Maguy Marin, fragment d’un parcours
Chorégraphe confirmée, Maguy Marin est une des grandes figures du courant de la nouvelle danse française qui, dès la décennie 1980, a réformé le monde chorégraphique en profondeur, et pour longtemps.
Née en 1951 d’une famille d’immigrés espagnols, la petite fille déjà découvre la rigueur des crises sociales et politiques qui ont secoué sa famille. Elle se passionne pour la danse classique, qu’elle étudie dès son plus jeune âge au conservatoire de Toulouse, sa ville natale. Elle grandit dans la France du début des années 50 ses pointes aux pieds, et sa vie dès lors ne sera que mouvements, danse et rencontres. Après avoir passé une partie de sa jeunesse dans la ville rose, Maguy Marin monte à Paris pour étudier au conservatoire national avec Nina Vyroubova, puis intègre le ballet de Strasbourg. Mais le changement se prépare et la danseuse le sent bien ; ainsi elle change d’orientation à vingt ans à peine, et intègre l’école Mudra, à Bruxelles, qui vient de passer sous la direction de Maurice Béjart. Cette rencontre va marquer le premier grand tournant de sa carrière.
L’œuvre de Béjart va influencer tout le parcours de la chorégraphe. Les mots d’ordre sont révolutionnaires, remise en cause totale de l’approche classique du mouvement dansé, bouleversement des notions de style et de grâce si chères aux conservatoires tels qu’ils existaient alors. À Bruxelles, la jeune artiste découvre de nouvelles perspectives : elle côtoie des étudiants du Théâtre National de Strasbourg, multiplie les expériences chorégraphiques aussi bien en tant que danseuse que chorégraphe. Sous la direction de ce « fou de la danse » qui ose tout, la jeune femme découvre mille et une perspectives mêlant travail théâtre et danse, et s’y lance à corps perdu pendant 3 ans. Elle participe par la suite à une recherche théâtrale, Chandra, qui ne donnera rien mais qui la marque encore. Puis, suite logique, elle intègre le Ballet du XXe siècle de Béjart, au sein duquel elle travaillera pendant trois ans à ses chorégraphies.
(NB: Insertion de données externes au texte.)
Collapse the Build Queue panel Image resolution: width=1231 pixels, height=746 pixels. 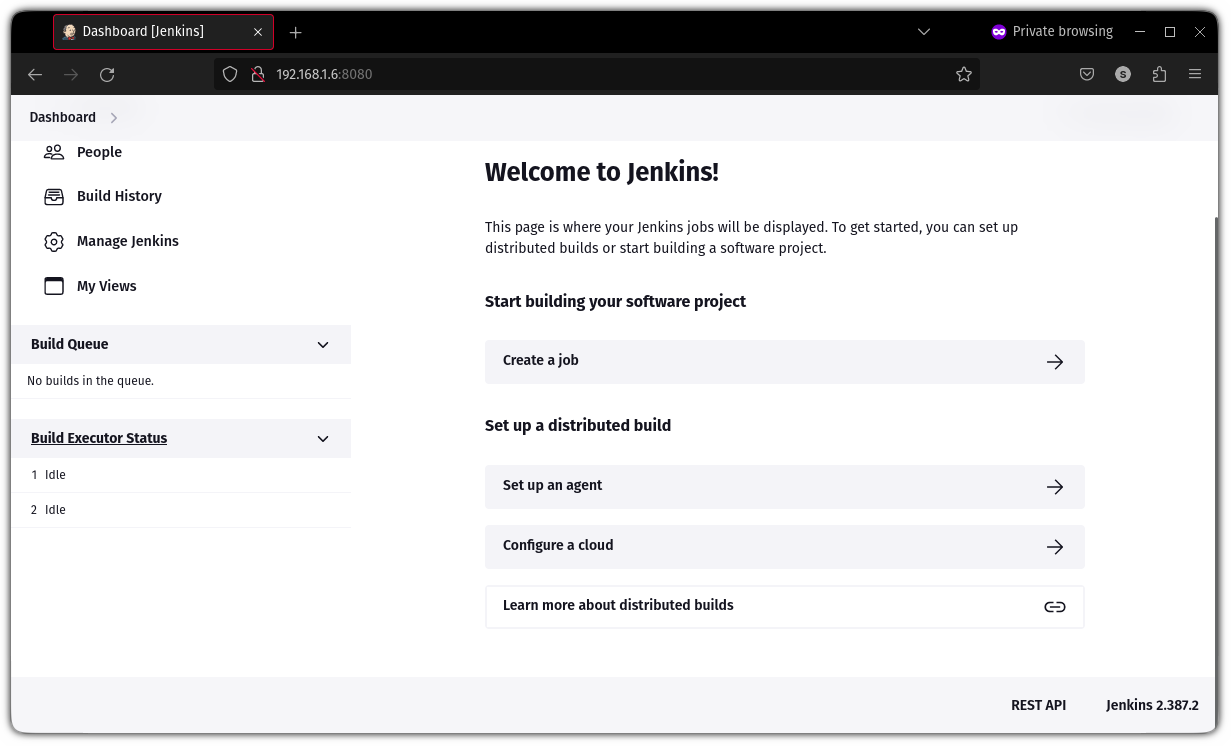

En 1978, elle obtient le prix du concours de chorégraphie de Bagnolet ; sa création prend la forme d’un pendant français du fameux Tanztheater, de Pina Bausch, y intégrant des éléments théâtraux. En 1981, c’est la consécration : son spectacle May Be connaît un succès retentissant et marque le début du mouvement de la nouvelle danse française. Dès lors, Maguy Marin prend une place de choix dans le répertoire chorégraphique hexagonal.
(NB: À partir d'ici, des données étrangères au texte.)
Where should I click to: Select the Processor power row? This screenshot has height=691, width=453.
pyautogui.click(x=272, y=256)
Basé sur une rencontre conceptuelle et poétique entre la chorégraphe et l’œuvre de Beckett, dont elle ne cesse de dévorer les mots, May Be devient tout de suite une pièce mythique de la danse contemporaine. Le père de Godot accompagne Maguy Marin dans chacune de ses créations. Mais l’artiste ne s’arrête pas en si bon chemin. Depuis, ses créations se caractèrisent par le courage d’une prise de risque permanente, avec un parti pris politique que rien ne dément ; et ce malgré les polémiques qui entourent systématiquement ses nouveaux spectacles. Ceux-ci dérangent, et divisent, en y intégrant un rapport très conceptuel au mouvement et au corps (on pense à HaHa, qui met en scène les danseurs assis dans une hilarité permanente, ou encore Umwelt, hué et applaudi, et tant d’autres…). Elle revisite les grands classiques, mettant en scène Othello, Cendrillon et d’autres, souvent sur commande des opéras de France et de Paris.
Sa compagnie se développe au début des années 80 dans le mouvement de la «non-danse», notion caractéristique d’un nouveau rapport au mouvement non plus visant la grâce, mais juste pour lui-même (comme Merce Cunningham), et que Maguy Marin questionne, travaille et retravaille encore, inlassablement. En 1998, elle se voit confié le projet d’un Centre Chorégraphique National dans la banlieue lyonnaise, qui ouvre ses portes à Rillieux La Pape en 2006. Elle y crée toujours plus, ouvrant ses portes à la ville et à un public nouveau, jusqu’à rendre les clés du lieu en Juin 2011 pour « laisser la place aux jeunes » et repartir sur les routes avec sa compagnie, ses idées, son dynamisme.
A 59 ans, avec plus d’une quarantaine de créations à son actif, Maguy Marin est plus que jamais incontournable, en France mais aussi à l’étranger : elle a été la première artiste non américaine à recevoir le Bessie Award de l’American Dance Festival à New York, pour son très polémique Umwelt. Ses créations sont visibles partout en France, et au théâtre de la Ville à Paris.